Laws have been implemented in at least 15 states to force hospitals to improve their prevention efforts. In Massachusetts, a new law calls for mandatory education of healthcare workers and penalizes facilities that don't comply with prevention measures. In California, a bill signed into law in September will impose new reporting and prevention measures on hospitals beginning next year. Pennsylvania and Missouri are among the states that require hospitals to publicly report their rates.
A study conducted by the Pennsylvania Health Care Cost Containment Council showed that when looking at private sector insurance reimbursements in the state, the average payment for a case with a hospital-acquired infection was $53,915, while the average payment for a case without a hospital-acquired infection was $8,311.
"It is a difficult area to control," says Victor Caraballo, MD, senior medical director of quality management for Independence Blue Cross in Philadelphia. "The causes are multi-variant and involve different areas of the hospital and different levels of staffing. It's a major patient safety concern."
Each patient on a general floor alone can have upward of 20 different encounters with staff in one day.
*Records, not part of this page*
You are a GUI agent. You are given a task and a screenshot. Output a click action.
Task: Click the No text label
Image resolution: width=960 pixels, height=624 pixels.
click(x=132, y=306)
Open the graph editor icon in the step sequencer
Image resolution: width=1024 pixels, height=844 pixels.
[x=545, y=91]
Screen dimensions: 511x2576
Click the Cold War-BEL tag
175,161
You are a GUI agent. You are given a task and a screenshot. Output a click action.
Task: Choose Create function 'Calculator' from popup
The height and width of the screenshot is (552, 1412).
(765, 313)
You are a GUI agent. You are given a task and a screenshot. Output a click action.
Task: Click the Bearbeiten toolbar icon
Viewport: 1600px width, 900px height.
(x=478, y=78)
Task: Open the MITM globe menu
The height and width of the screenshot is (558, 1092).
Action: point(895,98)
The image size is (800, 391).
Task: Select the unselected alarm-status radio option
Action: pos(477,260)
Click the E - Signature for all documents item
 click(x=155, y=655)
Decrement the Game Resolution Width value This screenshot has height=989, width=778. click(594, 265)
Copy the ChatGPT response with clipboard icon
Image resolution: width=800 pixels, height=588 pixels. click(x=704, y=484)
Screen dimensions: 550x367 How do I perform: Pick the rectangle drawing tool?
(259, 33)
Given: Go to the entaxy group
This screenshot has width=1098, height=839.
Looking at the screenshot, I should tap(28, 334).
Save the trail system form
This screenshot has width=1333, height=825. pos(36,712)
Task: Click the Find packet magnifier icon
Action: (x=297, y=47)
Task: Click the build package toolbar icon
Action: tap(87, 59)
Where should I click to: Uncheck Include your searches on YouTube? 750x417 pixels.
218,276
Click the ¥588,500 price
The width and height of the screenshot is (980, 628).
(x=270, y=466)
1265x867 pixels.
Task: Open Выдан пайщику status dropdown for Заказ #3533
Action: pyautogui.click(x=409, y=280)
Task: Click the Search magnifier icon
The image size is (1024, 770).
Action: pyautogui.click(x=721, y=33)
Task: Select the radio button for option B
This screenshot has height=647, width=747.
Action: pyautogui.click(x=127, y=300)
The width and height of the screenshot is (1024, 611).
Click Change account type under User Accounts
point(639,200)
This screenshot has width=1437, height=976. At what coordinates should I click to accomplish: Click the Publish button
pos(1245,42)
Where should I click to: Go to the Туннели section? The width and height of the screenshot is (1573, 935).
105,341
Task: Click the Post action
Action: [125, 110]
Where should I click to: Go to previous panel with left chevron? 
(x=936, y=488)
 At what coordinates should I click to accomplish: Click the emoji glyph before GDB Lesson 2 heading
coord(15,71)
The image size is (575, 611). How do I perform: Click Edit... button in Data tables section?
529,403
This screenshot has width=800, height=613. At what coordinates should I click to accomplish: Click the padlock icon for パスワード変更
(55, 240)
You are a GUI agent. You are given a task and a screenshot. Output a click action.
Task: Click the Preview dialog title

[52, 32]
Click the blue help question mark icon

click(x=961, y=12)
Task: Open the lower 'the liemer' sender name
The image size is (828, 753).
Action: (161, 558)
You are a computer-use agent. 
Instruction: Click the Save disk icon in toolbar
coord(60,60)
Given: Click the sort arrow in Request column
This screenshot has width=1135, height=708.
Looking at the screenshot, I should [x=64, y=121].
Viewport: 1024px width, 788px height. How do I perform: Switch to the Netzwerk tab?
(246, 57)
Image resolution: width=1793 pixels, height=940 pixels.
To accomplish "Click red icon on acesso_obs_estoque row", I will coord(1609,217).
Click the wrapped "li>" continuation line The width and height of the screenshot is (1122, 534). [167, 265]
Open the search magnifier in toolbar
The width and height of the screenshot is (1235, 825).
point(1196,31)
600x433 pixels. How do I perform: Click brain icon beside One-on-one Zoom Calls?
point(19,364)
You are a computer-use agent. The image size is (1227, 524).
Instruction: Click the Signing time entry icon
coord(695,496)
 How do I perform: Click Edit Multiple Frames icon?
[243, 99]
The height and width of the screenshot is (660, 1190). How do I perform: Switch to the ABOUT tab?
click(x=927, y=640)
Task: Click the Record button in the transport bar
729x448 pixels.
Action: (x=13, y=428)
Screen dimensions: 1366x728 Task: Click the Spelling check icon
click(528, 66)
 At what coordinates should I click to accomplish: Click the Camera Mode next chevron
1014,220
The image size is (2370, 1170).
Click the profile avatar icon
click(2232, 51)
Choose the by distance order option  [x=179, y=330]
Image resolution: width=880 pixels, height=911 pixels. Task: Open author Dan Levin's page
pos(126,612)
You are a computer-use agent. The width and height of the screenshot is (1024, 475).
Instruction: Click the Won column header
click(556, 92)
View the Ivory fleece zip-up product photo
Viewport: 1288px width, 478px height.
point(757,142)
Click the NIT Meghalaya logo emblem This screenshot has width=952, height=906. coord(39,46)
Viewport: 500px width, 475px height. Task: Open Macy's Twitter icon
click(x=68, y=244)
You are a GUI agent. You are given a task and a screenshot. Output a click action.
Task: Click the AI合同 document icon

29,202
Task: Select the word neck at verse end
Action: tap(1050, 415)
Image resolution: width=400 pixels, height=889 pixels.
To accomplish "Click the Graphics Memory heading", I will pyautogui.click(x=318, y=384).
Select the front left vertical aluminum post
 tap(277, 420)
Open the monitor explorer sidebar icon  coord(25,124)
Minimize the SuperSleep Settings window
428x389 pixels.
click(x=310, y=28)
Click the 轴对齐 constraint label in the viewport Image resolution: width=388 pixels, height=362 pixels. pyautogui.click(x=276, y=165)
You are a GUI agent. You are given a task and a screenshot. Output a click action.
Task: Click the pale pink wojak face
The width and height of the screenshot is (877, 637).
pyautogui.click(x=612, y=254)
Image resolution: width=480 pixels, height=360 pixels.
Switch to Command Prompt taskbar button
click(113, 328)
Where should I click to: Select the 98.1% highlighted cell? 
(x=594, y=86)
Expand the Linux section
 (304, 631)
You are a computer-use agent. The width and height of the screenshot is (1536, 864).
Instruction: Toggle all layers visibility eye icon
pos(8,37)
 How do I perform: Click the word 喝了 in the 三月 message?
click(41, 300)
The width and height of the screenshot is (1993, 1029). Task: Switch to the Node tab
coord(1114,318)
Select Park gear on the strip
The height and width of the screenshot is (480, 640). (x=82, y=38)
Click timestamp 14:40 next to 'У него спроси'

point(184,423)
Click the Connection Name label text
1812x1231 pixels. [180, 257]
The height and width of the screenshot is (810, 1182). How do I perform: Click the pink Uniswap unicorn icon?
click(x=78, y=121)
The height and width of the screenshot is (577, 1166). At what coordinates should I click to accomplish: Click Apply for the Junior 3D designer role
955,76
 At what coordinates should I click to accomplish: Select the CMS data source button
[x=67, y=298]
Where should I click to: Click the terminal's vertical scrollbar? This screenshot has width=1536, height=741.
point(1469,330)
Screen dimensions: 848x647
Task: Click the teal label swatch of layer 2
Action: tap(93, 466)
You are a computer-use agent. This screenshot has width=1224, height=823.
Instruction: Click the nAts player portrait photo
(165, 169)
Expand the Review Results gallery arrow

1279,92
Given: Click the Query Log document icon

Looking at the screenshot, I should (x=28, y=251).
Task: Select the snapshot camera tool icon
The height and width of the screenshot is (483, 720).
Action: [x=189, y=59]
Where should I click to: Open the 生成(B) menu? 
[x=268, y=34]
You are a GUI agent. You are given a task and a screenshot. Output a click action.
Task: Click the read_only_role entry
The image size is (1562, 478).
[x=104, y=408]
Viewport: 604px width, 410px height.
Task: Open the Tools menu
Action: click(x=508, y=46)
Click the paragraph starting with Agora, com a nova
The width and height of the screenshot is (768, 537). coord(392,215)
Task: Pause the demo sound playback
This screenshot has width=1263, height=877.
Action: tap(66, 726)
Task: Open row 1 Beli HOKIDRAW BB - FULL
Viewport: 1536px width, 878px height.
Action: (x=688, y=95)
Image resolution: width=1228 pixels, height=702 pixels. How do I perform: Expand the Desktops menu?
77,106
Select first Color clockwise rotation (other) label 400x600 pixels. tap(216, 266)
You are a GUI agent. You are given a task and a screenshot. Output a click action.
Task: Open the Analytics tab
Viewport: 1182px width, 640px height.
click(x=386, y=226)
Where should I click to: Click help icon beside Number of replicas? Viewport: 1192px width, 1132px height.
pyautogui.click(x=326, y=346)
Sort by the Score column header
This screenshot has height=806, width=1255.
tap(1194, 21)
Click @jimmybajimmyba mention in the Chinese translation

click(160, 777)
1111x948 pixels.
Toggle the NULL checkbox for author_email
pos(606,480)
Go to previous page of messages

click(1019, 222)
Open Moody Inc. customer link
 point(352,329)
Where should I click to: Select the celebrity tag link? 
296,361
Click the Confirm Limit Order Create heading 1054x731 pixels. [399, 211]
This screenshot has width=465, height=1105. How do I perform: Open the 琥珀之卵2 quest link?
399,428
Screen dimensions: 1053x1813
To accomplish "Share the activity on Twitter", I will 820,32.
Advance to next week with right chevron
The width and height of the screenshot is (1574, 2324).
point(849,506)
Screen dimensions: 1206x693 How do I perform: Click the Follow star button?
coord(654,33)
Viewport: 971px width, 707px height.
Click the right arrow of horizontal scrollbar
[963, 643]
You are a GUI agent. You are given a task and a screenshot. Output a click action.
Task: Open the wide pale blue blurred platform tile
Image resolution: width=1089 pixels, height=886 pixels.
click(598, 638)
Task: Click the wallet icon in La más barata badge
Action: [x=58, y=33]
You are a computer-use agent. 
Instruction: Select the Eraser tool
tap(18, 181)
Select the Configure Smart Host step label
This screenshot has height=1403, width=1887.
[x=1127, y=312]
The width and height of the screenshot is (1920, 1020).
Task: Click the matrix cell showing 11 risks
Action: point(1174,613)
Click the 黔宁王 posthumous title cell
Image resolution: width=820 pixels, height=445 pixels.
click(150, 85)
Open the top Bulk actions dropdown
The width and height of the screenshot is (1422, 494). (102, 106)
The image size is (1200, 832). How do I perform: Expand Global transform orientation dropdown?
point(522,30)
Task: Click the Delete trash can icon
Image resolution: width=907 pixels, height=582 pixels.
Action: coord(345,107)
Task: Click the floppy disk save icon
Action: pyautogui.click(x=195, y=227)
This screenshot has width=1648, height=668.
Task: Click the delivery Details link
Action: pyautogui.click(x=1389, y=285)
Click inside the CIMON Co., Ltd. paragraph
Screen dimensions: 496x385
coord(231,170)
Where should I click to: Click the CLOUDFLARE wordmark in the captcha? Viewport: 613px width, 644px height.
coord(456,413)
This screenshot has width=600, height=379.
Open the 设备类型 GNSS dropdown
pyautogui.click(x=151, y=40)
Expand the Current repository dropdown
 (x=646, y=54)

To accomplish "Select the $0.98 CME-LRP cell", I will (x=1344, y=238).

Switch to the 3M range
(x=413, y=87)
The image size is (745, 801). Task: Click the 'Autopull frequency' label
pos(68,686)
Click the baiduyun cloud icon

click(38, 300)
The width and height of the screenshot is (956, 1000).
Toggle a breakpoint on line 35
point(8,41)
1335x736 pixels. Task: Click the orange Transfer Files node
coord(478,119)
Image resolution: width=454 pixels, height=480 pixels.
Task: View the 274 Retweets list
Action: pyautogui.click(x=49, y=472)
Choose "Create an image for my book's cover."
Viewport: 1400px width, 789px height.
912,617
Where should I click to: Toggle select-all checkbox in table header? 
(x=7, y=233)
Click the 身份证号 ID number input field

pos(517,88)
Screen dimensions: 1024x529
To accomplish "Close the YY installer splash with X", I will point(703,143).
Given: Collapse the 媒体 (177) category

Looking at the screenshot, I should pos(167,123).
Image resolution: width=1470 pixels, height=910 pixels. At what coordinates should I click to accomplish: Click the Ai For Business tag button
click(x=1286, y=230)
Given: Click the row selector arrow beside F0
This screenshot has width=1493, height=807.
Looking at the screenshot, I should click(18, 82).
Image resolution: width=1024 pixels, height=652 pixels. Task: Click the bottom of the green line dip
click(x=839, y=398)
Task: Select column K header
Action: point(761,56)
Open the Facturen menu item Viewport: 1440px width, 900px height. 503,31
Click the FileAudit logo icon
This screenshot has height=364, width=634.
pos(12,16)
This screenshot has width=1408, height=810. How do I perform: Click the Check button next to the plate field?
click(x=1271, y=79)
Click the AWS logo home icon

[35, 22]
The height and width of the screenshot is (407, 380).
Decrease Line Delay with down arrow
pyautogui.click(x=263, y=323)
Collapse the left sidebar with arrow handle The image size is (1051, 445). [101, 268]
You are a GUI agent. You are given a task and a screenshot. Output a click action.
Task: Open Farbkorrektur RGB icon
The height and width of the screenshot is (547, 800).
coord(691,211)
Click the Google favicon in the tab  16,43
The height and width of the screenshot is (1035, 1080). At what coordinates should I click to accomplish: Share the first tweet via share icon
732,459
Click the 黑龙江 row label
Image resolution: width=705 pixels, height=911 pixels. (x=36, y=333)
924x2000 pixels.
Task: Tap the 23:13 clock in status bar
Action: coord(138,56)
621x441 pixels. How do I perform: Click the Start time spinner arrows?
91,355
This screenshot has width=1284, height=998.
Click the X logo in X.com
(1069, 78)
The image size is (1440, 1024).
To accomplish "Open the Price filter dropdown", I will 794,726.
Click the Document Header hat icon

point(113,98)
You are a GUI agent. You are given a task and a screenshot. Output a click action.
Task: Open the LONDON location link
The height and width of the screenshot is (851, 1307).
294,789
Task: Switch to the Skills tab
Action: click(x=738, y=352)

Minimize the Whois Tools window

Patients with compromised defenses and trauma victims on ventilators are most susceptible to infection, but any patient is at risk.
Numerous clinical studies, including one from Johns Hopkins University, show that relatively simple changes in behavior-better hygiene by the hospital staff, for example-can have a profound impact. There appears to be evidence to reinforce the findings of those studies.
Michigan hospitals that rigorously implemented infection-control procedures, such as doctors and nurses washing their hands and cleaning patients' skin with an antibacterial agent before inserting intravenous lines, reduced catheter-related blood stream infections in intensive care units patients from an average of 7.7 per 1,000 days of catheter usage to 1.4 per 1,000 days within 18 months, according to a report in the New England Journal of Medicine in December.
Some hospitals are collaborating to meet the challenge. In Philadelphia, the Healthcare Improvement Foundation, the Delaware Valley Healthcare Council and Independence Blue Cross have created the Partnership for Patient Care (PPC), a quality and patient safety effort by area hospitals.
Those involved in the partnership discuss collaborative ways to encourage the rapid adoption of evidence-based medicine and uniform procedures for preventing infections. Hospitals use a method called Failure Mode and Effects Analysis to analyze processes and outcomes with the aim of finding new and improved ways to prevent infections.
"What we found is that cooperative efforts are very useful," says Charles Wagner, MD, chief medical officer of Holy Redeemer Hospital and Medical Center in Philadelphia, one of the facilities involved in the PPC.